Social Physical Distance Proximity Diagram (Journal of Visual Culture & HaFI, 24)

This is the twenty-fourth instalment of a collaborative effort by the Journal of Visual Culture and the Harun Farocki Institut, initiated by the COVID-19 crisis. The call sent to JVC’s editorial board, and a wide selection of previous contributors and members of its extended communities, described the task as follows: „There is a lot of spontaneous, ad hoc opinion-making and premature commentary around, as to be expected. However, the ethics and politics of artistic and theoretical practice to be pursued in this situation should oblige us to stay cautious and to intervene with care in the discussion. As one of JVC’s editors, Brooke Belisle, explains: ‚We are not looking for sensationalism, but rather, moments of reflection that: make connections between what’s happening now and the larger intellectual contexts that our readership shares; offer small ways to be reflective and to draw on tools we have and things we know instead of just feeling numb and overwhelmed; help serve as intellectual community for one another while we are isolated; support the work of being thoughtful and trying to find/make meaning…which is always a collective endeavour, even if we are forced to be apart.'“ TH

 

 

 

Social Physical Distance Proximity Diagram

By Dean Kenning

The virus enters the host cells of bodies of individuals in a population through physical proximity. ‘Physical distancing’ needs to be operative at a social level for prevention and containment to be successful – that is the duty of the state. However, the official term ‘social distancing’ might suggest a distance from ‘the social’, rather than society-wide physical distancing.
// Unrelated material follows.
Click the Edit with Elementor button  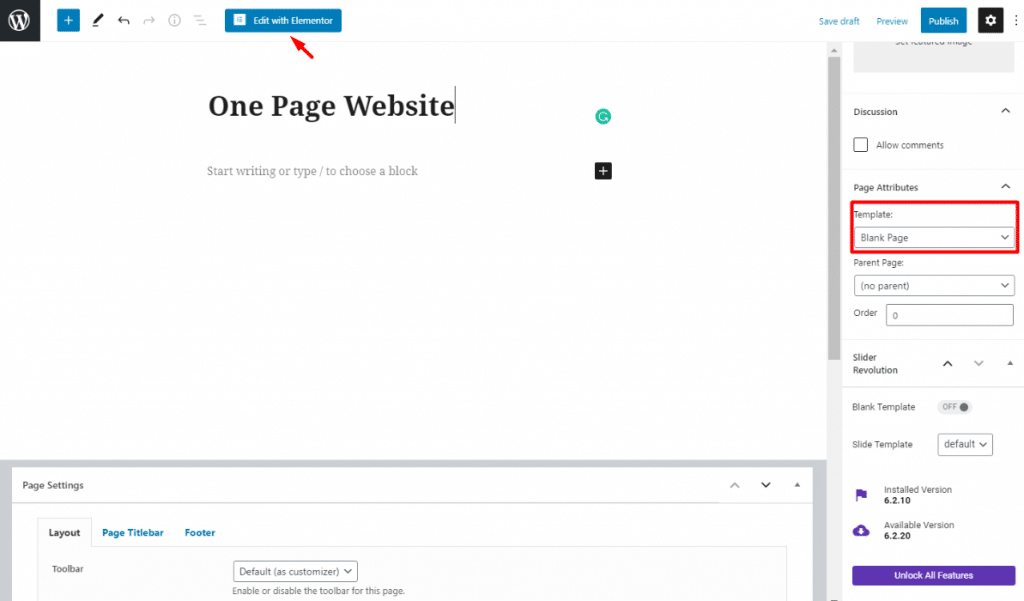point(283,20)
Social distance was not at all the experience of many who, in various ways, felt social closeness during lockdown. In the UK, the term ‘social distance’ could be aligned with Margaret Thatcher’s dictum ‘there is no such thing as society’. On 29 March, six days after lockdown, Boris Johnson, physically isolating with Covid-19, declared that ‘there is [after all!] such a thing as society’ ­– a fact epitomised, of course, by the NHS, essential care work, and social cooperation. Johnson’s epiphany might be viewed as a purely cynical, not to say hypocritical political exercise, or else as a rhetorical concession as to the bankruptcy ­– now plain for all to see – of the anti-social(ist), privatising individualism which Johnson’s party has upheld as holy writ.

Given all this there are interesting positions to be mapped with respect to relations of the social and the physical in connection with both distance and proximity. In respect to a state’s responsibilities during a viral pandemic, social distancing at an ideological level may force physical proximity amongst sections of the population by those who remain at a safe physical distance. Alternatively, social proximity at an ideological level may, thanks to those who must necessarily remain physically proximate in medical and care situations, protect people by enabling physical distance.

 

 

Dean Kenning is an artist and writer living in London.